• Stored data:
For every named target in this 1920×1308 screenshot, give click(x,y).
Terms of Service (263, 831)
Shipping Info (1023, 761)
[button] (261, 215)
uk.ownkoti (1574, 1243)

• Task requirements: Set down each line exactly as it appears in the data.

• Task response:
For every named target in this 1920×1308 screenshot, give click(x,y).
Terms of Service (263, 831)
Shipping Info (1023, 761)
[button] (261, 215)
uk.ownkoti (1574, 1243)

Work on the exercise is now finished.